Suffice it to say that the later realization was something of an epiphany for team CertifiedTrue – namely, that our platform would be well suited to other LegalTech, InsuranceTech and Proptech Applications if we could make it more accessible with a more user friendly interface. If you understand the need, you can start laying out a solution.    

That is why I was especially interested in Brill’s thoughts regarding the challenges presented by blockchain in the context of discovery. When every transaction becomes public and immutable but the identity of the user remains private, some aspects of traditional discovery become much more difficult.
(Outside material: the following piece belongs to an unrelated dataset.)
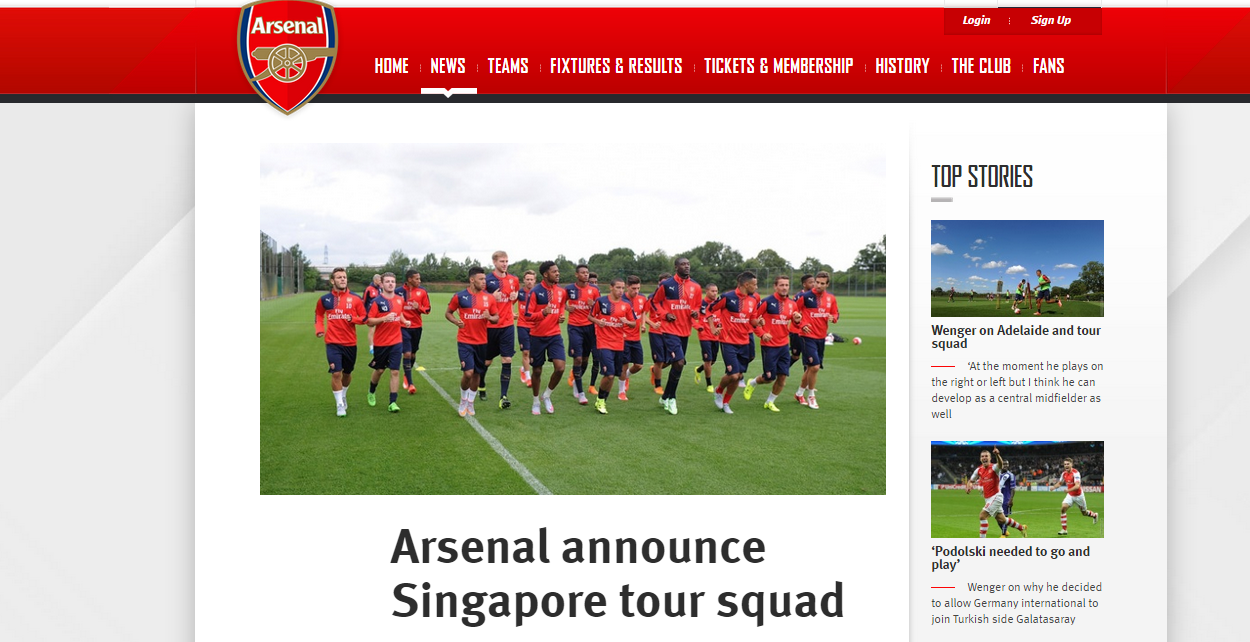Click the Galatasaray story summary text
1250x642 pixels.
(x=1016, y=603)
In laying out the potential advantages presented by blockchain in discovery, Mr. Brill quotes attorney Erica G. Wilson, counsel at Vuono & Gray, LLC as follows:

       “From an integrity and reliability point of view, blockchain creates a more absolute truth… [noting that]… Chain of custody would be more solid because the blockchain would reveal whether a document has been manipulated, whether it is what it purports to be, and whether all data that is supposed to come with the document is actually there. These chain of custody capabilities makes blockchain work for things like title insurance. “It can prove who owns a real estate asset. That’s the best use case I see.”

Erica G. Wilson

Both Mr. Brill’s observations and counselor Wilson’s accord with our own research on CertifiedPhoto’s use cases and, by extension, the need for a Blockchain platform that can support applications designed to meet these needs, including E-Discovery. Similarly, the most forward thinking Legal practitioners, Insurance executives and Real Estate professionals are beginning to recognize that over the next decade distributed ledger technology (blockchain) will not be just some exotic crypto-currency tech but rather a pervasive and largely invisible technological infrastructure that supports many of the core business functions in their industries. For those who are new to the space, Blockchain Brings Opportunities, Challenges to Legal Discovery is an excellent introduction.

It stands to reason that, eventually, blockchain backed LegalTech solutions will be litigation and e-discovery tools as indispensable as a privilege log or a Bates stamp.